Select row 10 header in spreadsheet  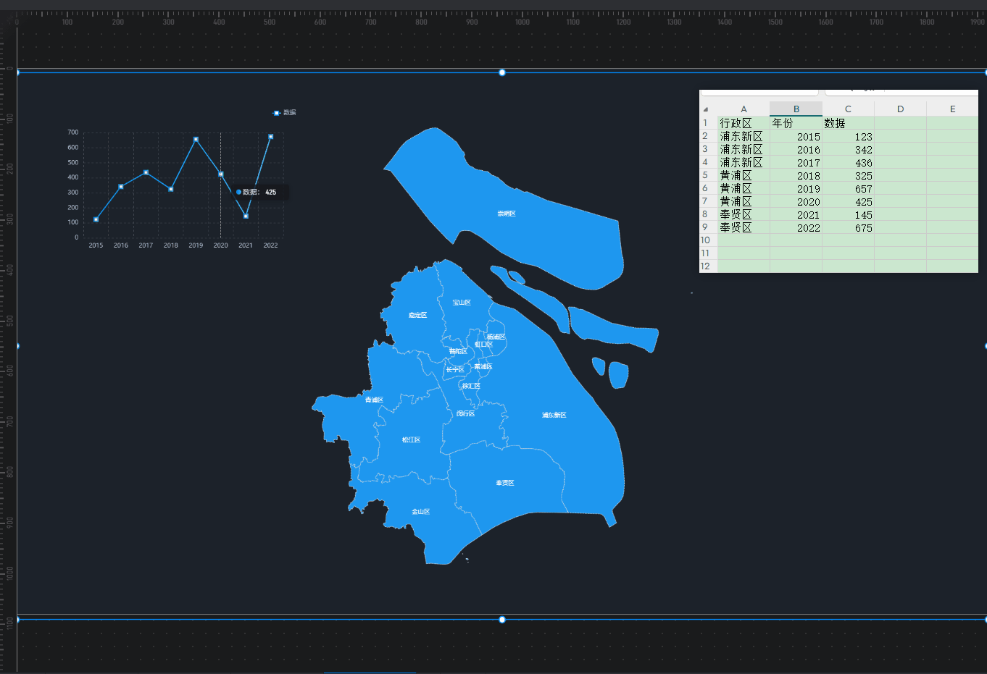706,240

■ ■ ■ ■ ■

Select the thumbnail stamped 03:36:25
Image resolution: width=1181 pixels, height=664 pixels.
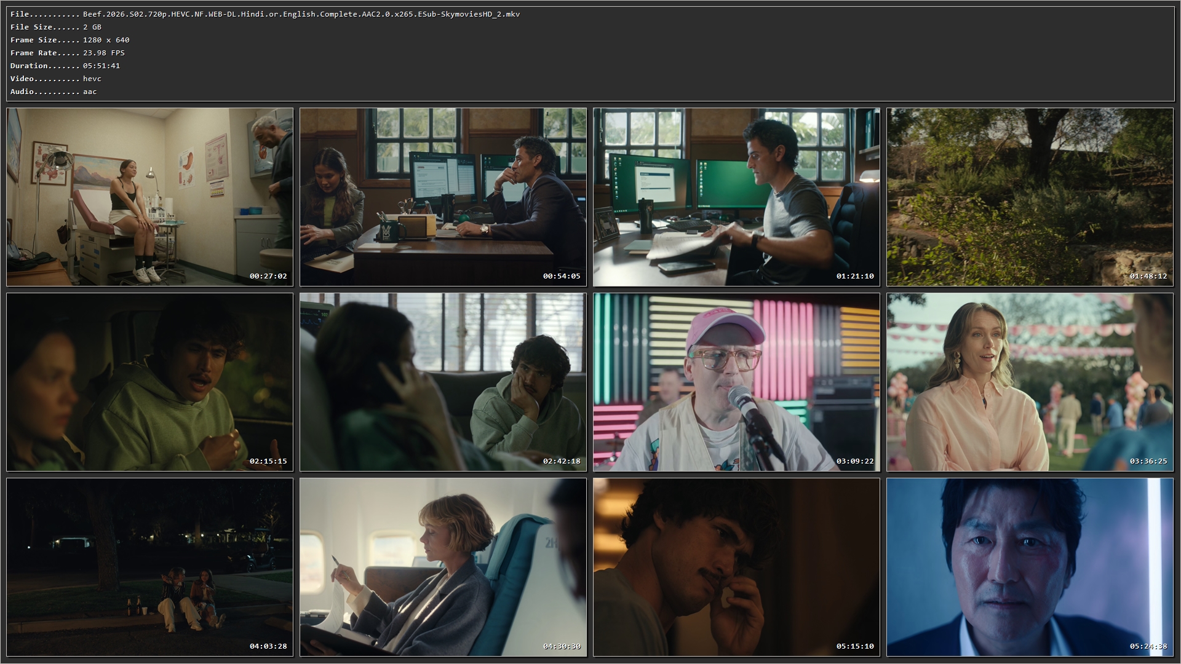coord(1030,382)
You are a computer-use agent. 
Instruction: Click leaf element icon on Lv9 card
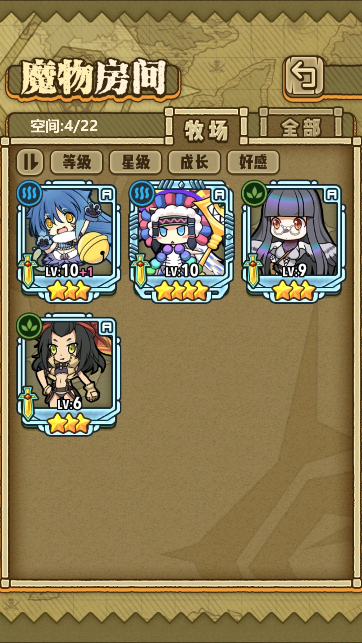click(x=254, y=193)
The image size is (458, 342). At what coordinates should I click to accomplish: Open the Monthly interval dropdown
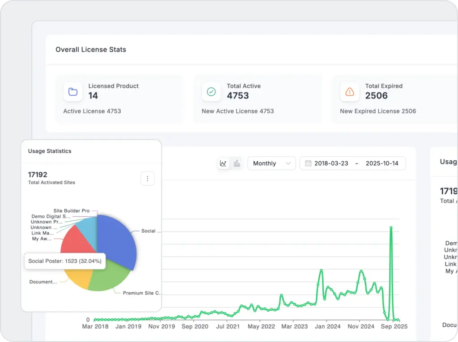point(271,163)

■ ■ ■ ■ ■

-- Task to complete --
Scale the records starting at the line that contains "The image size" and ending at the line that contains "point(271,163)". Rewrite only those lines in full, requests included, and multiply each coordinate in the answers by 0.9, rounding to whole numbers with halves rounded up; leave the pictures out.

-- Full response --
The image size is (458, 342). At what coordinates should I click to accomplish: Open the Monthly interval dropdown
point(244,147)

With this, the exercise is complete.